La saga de l'affaire de l'Amnésique de Collegno débute en 1926, lorsque la police arrête un homme désemparé, incapable de révéler son identité. Hospitalisé à Collegno dans un état dépressif-confusionnel, il devient le protagoniste involontaire d'une pièce où réalité et fiction se confondent. La publication d'une photo dans les journaux italiens conduit à son identification comme Giulio Canella, un intellectuel respecté de Vérone porté disparu depuis la Grande Guerre. Cependant, une lettre le désigne comme Mario Bruneri, typographe Turinois et criminel notoire. Les procès qui s'ensuivent, une danse entre la lumière de la vérité et l'ombre du doute, voient la balance de la justice osciller capricieusement. Mais malgré des preuves et des témoignages contradictoires, la justice décide d'attribuer en dernière instance le nom de Bruneri à l'inconnu. La famille Canella, au coeur de cette polémique qui enflamme l'Italie et qui fait l'objet à son paroxysme d'une couverture médiatique quotidienne, est forcée à l'exil au Brésil, où Giulio est finalement reconnu. Des décennies plus tard, le Vatican réhabilite l'identité de l'inconnu en reconnaissant qu'il s'agissait de Canella. L'affaire semblait entendue. Mais, en 2014, l'émission italienne Qui a vu ? a réalisé un test ADN sur deux des descendants de l'Amnésique de Collegno qui semble accréditer la thèse selon laquelle Canella était bien Bruneri, sans que cette preuve ne soit définitive. Toujours est-il que dans les années 1920 et 1930, l'affaire prend tant d'importance qu'elle devient politique. Des personnalités de groupes italiens libéraux et de gauche prennent position en faveur du nom de Canella tandis que les partis traditionalistes penchent plutôt en faveur d'une imposture de Bruneri, le typographe. Mussolini inquiet des proportions prises par l'affaire et ayant peur que celle-ci déclenche une vague de protestation anti-cléricale fait pression sur les médias pour réduire la couverture de l'affaire.

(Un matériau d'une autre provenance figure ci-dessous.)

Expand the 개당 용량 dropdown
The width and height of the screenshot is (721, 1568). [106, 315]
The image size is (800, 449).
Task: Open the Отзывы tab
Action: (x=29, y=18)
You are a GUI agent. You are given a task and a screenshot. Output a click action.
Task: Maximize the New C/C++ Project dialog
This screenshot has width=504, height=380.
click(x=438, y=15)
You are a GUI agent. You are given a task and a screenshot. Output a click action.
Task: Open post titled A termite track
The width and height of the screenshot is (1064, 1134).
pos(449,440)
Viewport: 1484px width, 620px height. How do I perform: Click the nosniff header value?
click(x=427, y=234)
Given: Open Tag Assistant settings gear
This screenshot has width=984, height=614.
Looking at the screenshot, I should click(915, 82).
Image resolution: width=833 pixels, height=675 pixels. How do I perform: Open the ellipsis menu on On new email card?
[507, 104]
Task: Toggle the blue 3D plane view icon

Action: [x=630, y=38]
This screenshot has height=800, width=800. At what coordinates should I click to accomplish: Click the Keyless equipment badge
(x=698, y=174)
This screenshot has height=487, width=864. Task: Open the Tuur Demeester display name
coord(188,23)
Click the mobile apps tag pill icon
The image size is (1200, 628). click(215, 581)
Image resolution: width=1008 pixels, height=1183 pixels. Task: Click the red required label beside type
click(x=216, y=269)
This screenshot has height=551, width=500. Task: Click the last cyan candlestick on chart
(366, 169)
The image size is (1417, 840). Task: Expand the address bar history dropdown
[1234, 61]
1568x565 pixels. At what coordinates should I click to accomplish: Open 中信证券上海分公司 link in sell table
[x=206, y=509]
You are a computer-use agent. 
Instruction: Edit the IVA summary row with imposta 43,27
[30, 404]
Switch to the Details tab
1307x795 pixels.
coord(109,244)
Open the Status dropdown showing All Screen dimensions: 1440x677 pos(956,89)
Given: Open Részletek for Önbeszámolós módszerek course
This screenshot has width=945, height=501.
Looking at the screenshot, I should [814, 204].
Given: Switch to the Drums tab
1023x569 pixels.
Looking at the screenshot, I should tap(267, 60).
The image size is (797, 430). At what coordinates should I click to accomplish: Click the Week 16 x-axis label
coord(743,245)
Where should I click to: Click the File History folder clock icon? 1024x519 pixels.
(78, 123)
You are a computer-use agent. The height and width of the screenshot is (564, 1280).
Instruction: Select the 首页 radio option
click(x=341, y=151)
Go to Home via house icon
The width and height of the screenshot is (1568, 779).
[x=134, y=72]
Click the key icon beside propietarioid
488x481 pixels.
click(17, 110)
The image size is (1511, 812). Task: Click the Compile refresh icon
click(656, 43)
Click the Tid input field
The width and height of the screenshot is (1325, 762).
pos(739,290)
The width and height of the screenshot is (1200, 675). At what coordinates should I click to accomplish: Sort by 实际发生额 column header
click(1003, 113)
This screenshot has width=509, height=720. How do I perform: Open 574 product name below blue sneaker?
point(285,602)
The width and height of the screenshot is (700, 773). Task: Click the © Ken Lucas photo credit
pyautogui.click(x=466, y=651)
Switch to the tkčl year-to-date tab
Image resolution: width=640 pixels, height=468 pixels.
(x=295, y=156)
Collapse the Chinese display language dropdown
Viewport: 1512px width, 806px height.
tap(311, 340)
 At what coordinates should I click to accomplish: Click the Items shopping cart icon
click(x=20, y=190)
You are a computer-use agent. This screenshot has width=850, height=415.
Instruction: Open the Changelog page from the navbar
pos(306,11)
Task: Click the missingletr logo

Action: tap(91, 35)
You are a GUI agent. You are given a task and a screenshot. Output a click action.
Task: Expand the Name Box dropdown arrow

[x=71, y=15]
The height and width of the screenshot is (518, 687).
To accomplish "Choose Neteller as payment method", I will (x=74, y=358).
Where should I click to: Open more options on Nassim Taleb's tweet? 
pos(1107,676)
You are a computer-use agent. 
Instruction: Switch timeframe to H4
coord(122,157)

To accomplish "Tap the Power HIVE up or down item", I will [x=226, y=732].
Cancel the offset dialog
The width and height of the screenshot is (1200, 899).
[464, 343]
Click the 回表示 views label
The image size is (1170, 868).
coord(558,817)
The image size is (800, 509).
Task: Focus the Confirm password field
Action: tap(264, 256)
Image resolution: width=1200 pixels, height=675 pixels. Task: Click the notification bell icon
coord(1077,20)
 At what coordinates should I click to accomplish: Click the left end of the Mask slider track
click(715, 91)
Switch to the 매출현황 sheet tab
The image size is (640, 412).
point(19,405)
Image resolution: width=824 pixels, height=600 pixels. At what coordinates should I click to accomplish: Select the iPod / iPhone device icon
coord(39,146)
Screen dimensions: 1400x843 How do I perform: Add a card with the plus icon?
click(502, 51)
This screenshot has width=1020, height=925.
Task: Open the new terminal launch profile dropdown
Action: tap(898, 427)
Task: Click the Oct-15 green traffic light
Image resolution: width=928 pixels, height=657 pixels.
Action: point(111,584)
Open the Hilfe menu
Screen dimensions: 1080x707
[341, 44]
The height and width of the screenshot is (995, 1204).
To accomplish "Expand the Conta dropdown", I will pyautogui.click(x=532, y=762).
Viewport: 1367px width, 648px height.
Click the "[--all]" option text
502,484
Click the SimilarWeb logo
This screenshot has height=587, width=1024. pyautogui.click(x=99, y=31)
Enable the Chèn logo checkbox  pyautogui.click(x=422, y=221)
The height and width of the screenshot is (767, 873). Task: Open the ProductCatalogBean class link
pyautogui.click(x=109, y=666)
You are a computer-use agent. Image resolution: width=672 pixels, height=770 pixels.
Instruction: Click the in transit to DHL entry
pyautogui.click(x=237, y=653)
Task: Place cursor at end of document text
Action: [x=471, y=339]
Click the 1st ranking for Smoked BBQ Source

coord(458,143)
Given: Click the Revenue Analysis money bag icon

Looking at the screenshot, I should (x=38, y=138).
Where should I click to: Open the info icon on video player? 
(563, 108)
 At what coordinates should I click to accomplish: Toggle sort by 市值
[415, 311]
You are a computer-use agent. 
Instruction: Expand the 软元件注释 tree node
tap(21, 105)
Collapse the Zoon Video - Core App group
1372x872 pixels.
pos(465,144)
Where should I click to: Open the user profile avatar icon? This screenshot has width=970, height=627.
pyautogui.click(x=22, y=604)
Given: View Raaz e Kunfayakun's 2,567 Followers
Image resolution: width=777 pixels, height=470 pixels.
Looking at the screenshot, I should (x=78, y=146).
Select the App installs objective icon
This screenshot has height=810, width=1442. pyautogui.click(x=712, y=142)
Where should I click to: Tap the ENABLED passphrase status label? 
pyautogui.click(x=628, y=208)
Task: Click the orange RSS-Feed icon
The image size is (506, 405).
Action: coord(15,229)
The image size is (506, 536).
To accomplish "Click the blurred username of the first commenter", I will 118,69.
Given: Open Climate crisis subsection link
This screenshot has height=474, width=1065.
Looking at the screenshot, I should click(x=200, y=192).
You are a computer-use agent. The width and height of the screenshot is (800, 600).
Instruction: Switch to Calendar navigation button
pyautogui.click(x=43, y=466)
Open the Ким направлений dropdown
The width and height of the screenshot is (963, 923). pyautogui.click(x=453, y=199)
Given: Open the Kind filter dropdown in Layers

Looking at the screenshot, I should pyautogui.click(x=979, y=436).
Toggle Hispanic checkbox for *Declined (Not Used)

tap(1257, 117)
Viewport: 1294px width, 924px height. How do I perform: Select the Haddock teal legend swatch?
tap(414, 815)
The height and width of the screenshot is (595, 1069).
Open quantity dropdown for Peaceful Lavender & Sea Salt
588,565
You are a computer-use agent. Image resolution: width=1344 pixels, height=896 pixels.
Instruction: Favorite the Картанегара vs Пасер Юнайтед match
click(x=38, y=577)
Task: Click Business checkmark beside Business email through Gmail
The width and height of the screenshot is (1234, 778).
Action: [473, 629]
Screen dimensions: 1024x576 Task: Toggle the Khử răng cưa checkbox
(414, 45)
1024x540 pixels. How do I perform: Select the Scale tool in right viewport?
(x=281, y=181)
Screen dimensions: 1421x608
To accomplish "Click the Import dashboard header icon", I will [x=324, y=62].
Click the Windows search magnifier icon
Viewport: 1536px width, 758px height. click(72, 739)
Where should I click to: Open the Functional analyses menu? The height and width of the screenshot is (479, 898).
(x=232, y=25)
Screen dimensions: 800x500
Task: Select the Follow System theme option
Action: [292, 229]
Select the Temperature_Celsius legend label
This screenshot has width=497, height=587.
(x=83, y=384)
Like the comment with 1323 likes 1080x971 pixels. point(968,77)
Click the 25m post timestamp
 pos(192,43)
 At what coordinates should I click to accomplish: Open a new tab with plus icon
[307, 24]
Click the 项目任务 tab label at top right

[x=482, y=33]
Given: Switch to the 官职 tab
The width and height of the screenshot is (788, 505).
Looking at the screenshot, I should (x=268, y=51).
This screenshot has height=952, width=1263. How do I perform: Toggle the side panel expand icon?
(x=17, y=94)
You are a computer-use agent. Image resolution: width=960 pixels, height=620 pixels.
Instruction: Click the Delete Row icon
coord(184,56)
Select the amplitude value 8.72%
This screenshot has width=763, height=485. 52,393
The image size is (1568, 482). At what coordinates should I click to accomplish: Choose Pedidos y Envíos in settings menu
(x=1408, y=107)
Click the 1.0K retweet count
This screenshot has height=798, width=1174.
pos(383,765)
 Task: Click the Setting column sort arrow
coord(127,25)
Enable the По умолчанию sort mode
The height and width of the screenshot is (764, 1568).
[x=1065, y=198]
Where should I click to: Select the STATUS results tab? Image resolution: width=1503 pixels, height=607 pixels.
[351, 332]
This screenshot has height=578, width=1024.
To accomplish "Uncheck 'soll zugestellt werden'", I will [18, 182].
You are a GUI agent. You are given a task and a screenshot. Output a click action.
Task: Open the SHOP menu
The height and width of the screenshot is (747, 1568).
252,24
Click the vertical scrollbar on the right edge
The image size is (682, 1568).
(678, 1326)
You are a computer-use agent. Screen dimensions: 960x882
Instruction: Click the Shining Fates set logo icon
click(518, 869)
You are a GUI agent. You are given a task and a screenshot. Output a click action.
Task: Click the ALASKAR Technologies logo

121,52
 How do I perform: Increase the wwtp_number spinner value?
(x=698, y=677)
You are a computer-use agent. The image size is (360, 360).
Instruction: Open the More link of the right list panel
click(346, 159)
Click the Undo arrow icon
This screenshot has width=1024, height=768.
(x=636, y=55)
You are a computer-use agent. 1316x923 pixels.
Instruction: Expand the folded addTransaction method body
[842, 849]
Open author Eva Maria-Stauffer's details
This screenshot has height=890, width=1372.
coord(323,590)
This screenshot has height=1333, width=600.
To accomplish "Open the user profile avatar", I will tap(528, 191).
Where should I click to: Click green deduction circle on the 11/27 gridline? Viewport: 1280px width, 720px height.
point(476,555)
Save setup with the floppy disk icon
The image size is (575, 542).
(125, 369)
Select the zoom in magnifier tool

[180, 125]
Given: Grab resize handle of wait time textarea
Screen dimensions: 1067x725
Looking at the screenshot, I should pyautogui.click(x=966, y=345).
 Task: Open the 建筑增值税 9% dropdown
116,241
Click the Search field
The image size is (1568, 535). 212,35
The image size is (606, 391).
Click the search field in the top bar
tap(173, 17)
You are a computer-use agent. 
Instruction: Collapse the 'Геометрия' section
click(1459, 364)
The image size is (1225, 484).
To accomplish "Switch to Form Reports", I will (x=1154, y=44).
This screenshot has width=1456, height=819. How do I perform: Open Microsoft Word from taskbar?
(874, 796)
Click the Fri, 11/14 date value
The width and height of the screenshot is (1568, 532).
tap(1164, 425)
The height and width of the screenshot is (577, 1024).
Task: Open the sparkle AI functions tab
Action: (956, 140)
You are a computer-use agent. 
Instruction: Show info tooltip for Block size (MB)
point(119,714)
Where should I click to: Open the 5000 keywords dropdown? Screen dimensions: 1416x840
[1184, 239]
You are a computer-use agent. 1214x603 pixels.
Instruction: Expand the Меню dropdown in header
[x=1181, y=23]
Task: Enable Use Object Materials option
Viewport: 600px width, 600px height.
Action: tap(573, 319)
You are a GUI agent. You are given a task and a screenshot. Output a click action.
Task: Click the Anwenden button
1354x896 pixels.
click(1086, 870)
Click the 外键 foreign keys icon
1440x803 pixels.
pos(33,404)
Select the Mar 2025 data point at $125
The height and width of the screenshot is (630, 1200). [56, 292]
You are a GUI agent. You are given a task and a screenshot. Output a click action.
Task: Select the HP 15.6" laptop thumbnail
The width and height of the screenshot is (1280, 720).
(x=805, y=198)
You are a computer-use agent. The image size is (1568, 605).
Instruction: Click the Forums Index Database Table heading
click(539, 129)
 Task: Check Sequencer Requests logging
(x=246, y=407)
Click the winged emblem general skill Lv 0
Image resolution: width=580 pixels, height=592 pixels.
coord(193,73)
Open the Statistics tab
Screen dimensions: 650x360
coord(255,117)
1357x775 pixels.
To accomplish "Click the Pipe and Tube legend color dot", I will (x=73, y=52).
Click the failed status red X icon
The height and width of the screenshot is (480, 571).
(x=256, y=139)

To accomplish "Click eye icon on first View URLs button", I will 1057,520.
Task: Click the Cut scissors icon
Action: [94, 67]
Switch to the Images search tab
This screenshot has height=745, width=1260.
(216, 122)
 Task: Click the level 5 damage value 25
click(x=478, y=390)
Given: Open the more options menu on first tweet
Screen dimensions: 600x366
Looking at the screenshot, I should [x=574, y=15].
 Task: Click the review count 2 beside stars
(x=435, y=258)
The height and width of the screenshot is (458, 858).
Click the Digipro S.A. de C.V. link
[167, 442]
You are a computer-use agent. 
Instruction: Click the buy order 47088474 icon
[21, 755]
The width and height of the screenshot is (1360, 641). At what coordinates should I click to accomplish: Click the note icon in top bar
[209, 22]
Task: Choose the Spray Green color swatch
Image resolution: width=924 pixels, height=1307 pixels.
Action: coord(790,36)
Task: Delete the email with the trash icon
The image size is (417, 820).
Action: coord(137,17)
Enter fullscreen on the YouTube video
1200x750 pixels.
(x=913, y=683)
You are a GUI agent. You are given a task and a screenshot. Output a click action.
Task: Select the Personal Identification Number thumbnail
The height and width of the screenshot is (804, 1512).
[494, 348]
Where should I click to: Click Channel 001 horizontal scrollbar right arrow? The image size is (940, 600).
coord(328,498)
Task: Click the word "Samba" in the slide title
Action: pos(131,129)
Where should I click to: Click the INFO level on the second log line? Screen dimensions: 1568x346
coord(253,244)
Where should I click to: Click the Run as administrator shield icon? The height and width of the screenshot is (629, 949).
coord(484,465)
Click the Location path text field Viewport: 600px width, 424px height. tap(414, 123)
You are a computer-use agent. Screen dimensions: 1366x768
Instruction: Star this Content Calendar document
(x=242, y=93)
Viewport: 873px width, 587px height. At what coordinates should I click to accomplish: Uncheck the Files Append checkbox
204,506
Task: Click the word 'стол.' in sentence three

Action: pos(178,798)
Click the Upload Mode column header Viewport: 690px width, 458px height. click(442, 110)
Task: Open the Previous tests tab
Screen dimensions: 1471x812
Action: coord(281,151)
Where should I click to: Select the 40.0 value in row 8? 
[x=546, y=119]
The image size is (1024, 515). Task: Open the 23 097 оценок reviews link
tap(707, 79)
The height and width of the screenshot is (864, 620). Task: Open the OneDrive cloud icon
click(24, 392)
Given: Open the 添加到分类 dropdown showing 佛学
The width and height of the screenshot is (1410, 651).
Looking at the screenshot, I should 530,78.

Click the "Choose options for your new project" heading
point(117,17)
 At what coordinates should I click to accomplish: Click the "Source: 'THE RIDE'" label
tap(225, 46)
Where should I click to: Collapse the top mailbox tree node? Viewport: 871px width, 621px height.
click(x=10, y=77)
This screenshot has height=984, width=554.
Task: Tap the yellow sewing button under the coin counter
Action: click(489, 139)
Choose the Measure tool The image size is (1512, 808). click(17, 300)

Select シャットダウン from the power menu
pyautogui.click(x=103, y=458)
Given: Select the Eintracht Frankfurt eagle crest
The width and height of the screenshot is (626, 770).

Mariátegui, fasciné par les intersections entre la littérature, la politique et la société, trouve dans cette histoire un terrain fertile pour son exploration. Ce cas, qui oscille entre tragédie et farce, reflète les préoccupations centrales de l'auteur: la lutte des classes, l'identité, et la quête de justice dans une société en proie aux conflits et aux contradictions. Il voit dans l'affaire de l'Amnésique de Collegno l'occasion de romancer ce cas en en faisant une métaphore de la condition humaine, un miroir des luttes sociales et politiques. Mariategui montre également, dans ce roman, sa fine connaissance de la politique et de la littérature italiennes, un pays dans lequel il a vécu.